Si uno insiste puede encontrar refugio incluso en la intemperie, en lo roto y abandonado. En valles despoblados, por pequeños pueblos que se vacían, bajo la sombra de los almeces hemos aprendido escapismo, frente a la sierra Palomera o el macizo de Caroche hemos llegado a ser invisibles, desapariciones. Qué gozo el de las nuevas amistades que sabemos definitivas, buena compañía que nos abrigará en la senda de los inviernos finales. Es aquí desde donde queremos iniciar la última parte del camino, todas esas veredas que nos quedan por recorrer, los nuevos horizontes que se multiplican al ser encarados, reflejos de piedras preciosas al sol. Los viajes soñados siempre son hacia el propio interior, iniciáticos, a las entrañas más recónditas de lo desconocido que nos habita, nos azuza y tiene nuestro mismo nombre y apellidos aunque no se refleje en los espejos. Somos siempre frontera y tierras ignotas, andar a tientas, ligeros de equipaje, huellas que son tan ciertas porque las borra el viento. Palabras, solo palabras fugaces. Estrellas mal dichas. Enigma y descubrimiento.

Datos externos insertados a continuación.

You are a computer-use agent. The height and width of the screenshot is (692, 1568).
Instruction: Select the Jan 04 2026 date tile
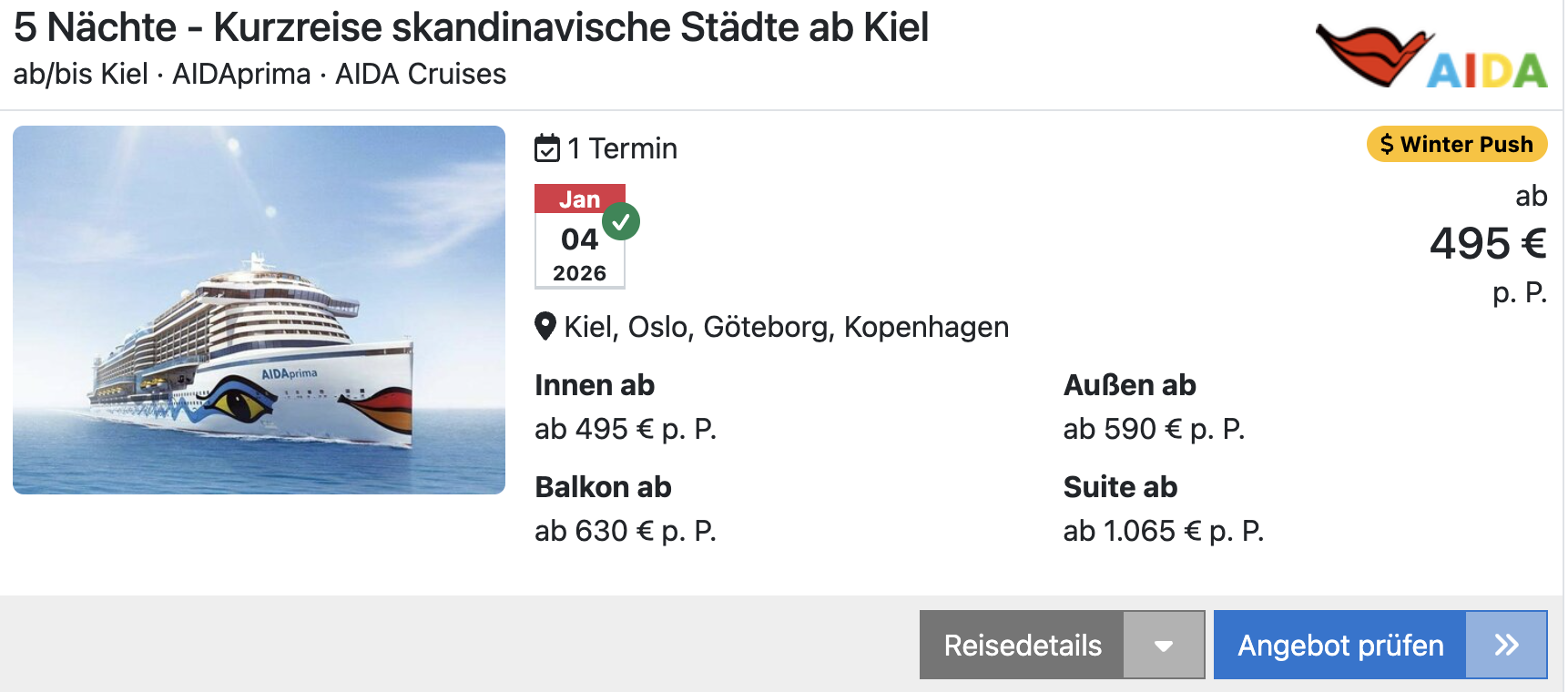coord(580,237)

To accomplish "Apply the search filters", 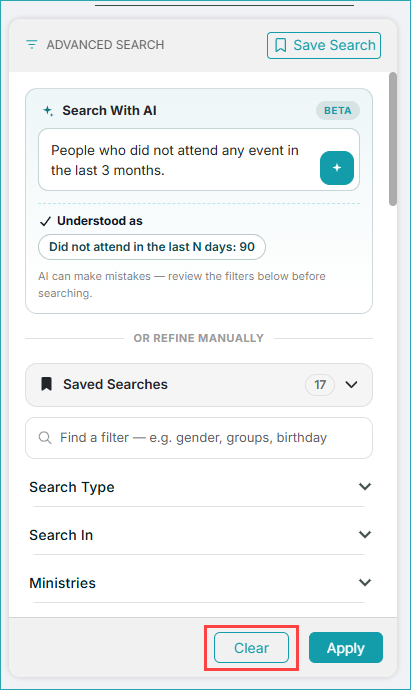I will point(346,647).
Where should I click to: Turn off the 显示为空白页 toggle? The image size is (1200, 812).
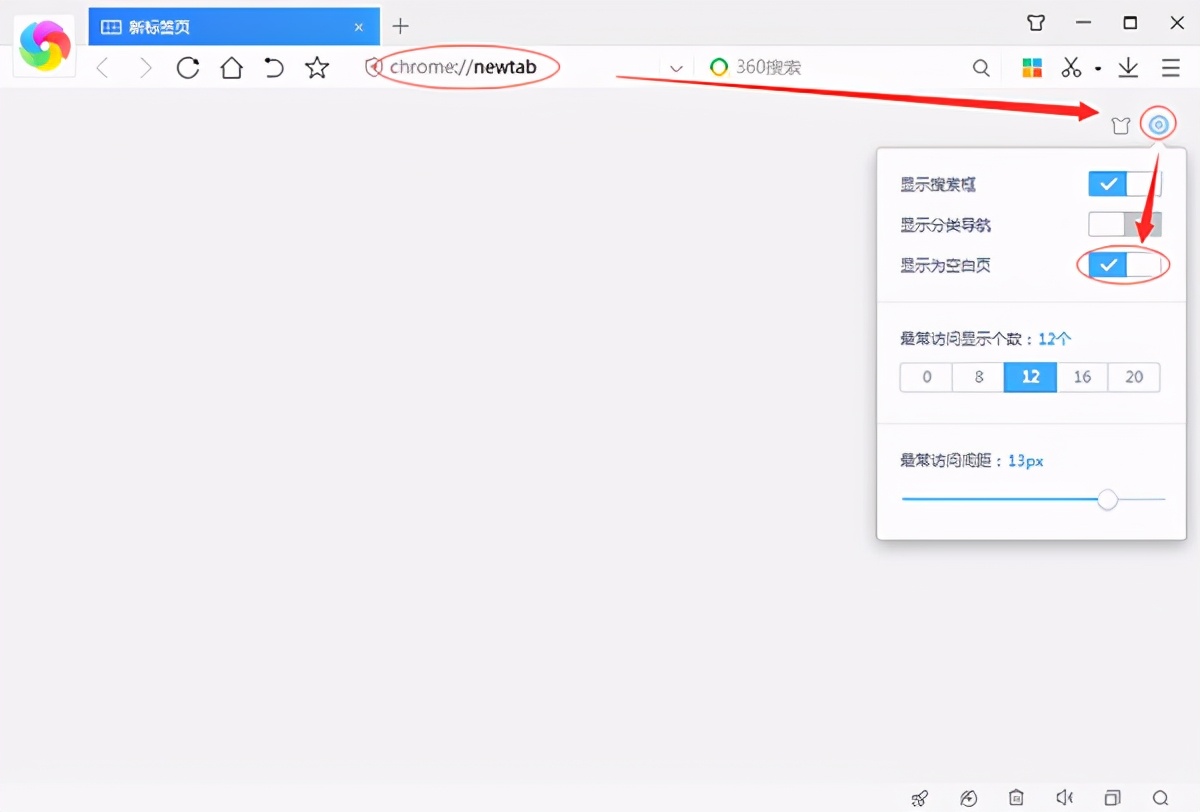(1124, 265)
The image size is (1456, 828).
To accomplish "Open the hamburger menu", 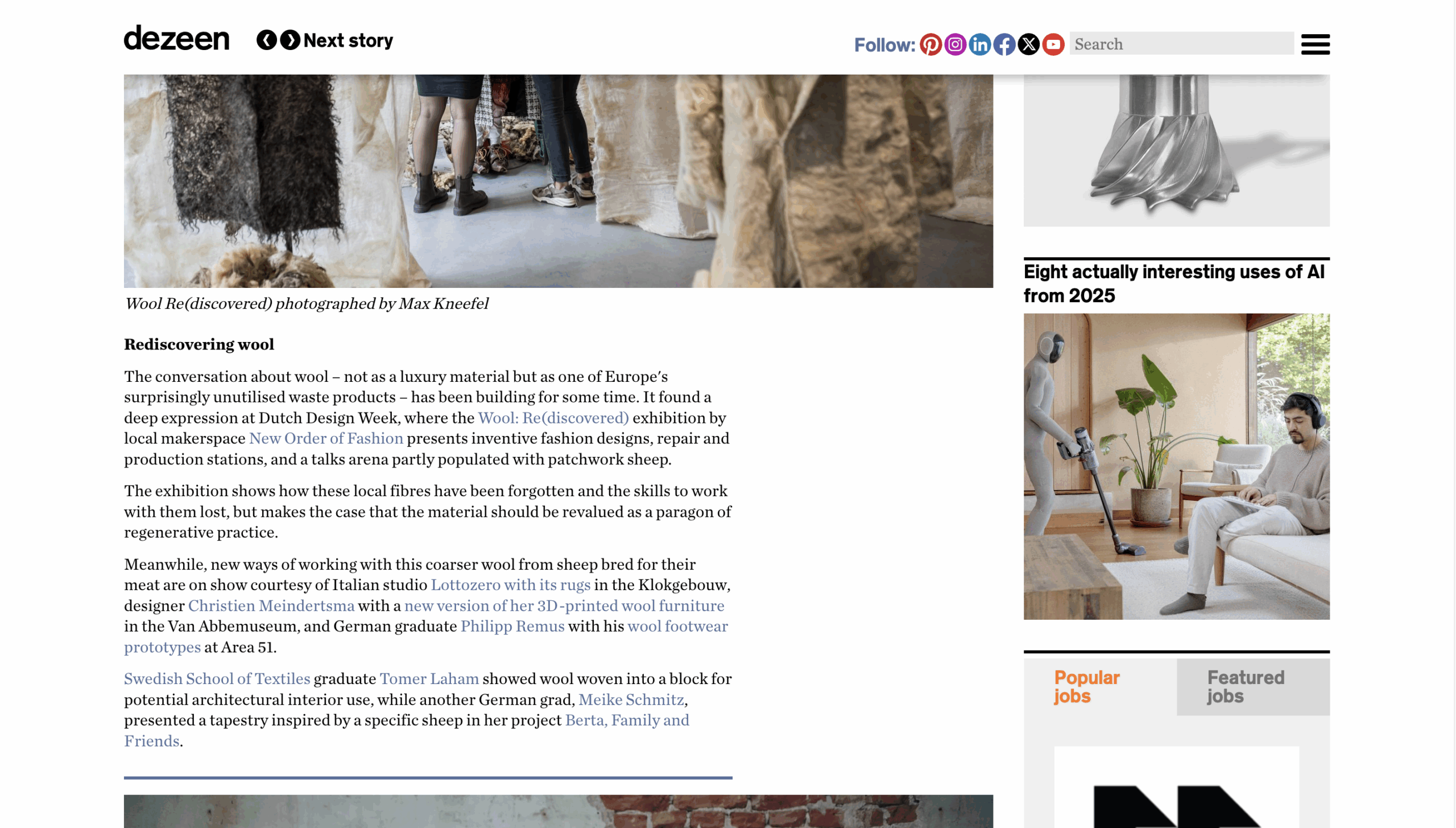I will [x=1316, y=44].
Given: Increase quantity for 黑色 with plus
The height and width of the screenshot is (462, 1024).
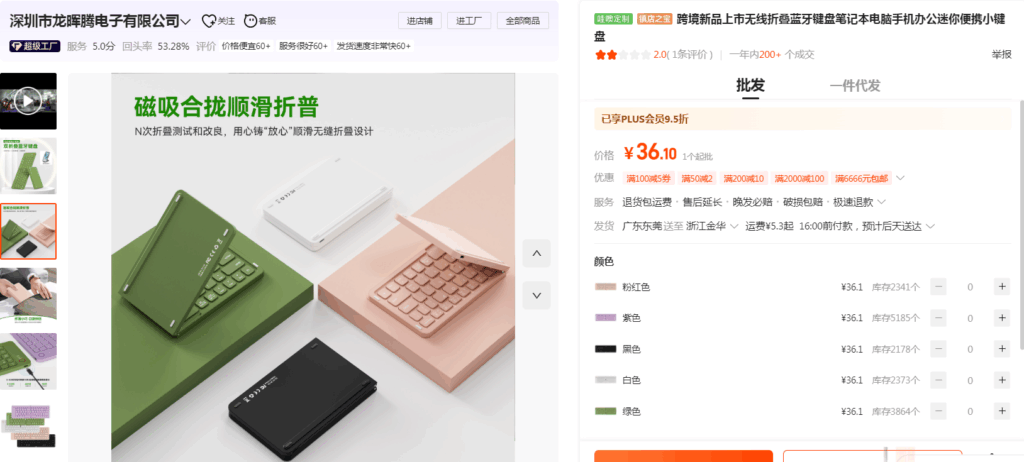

Mis niños tienen fiebre, pasan las noches entre quejidos, medio en vela, en el limbo, importunados por la gripe que no cede frente a los antitérmicos ni ante nuestros cuidados. He pedido una semana de permiso sin sueldo para poder cuidar de ellos, aprovechando los ratos que me dejan libre para leer algo: Elegí perder, de Fernando Mañogil, los Cuentos completos de Joseph Roth, los textos breves que me va enviando mi querido Claudio Ferrufino. Llueve sin cesar, hay un temporal cruzando el país entero. Se acercan las Navidades y como siempre me da por pensar en los que ya no están, me crece por dentro la invasora raíz de la melancolía y me arrellano en el sillón del recuerdo, la mirada lanzada al infinito, la mente en blanco y a ver qué llega con las olas. Los niños, a poco que uno les preste atención, dan sabias lecciones de vida. Y de muerte. Es bajarles la fiebre y empiezan a jugar, cabalgan a pelo el instante sin importarles lo que ha de venir. Ni lo pasado. Son puro carpe diem, pensamiento mágico y resiliente, fulgor poético, no saben nada del futuro y los sucesos pretéritos bien poco les importan. Aprender de ellos, ojalá fuera más fácil, quisiera disfrutar de lo poco que tengo entre las manos como lo hacen mis hijos, entre dosis de ibuprofeno y dosis de paracetamol, ese breve momento sin fiebre, con los ojos todavía velados por la enfermedad, y suenan de fondo las nanas de la cebolla de Miguel Hernández, sonriendo como sonríen, como lo hace Dios en las mañanas a pesar de la deriva violenta de su obra, como un tonto feliz que se muere y no lo sabe o como un loco inocente que sabe que va a morir y no le importa. Baño y pijamas, ya duermen los niños bajo el edredón. Luces tenues. Silencio. Quizás sueñan. Alondra de mi casa, ríete mucho. Es tu risa en los ojos la luz del mundo. Ríete tanto que en el alma, al oírte, bata el espacio.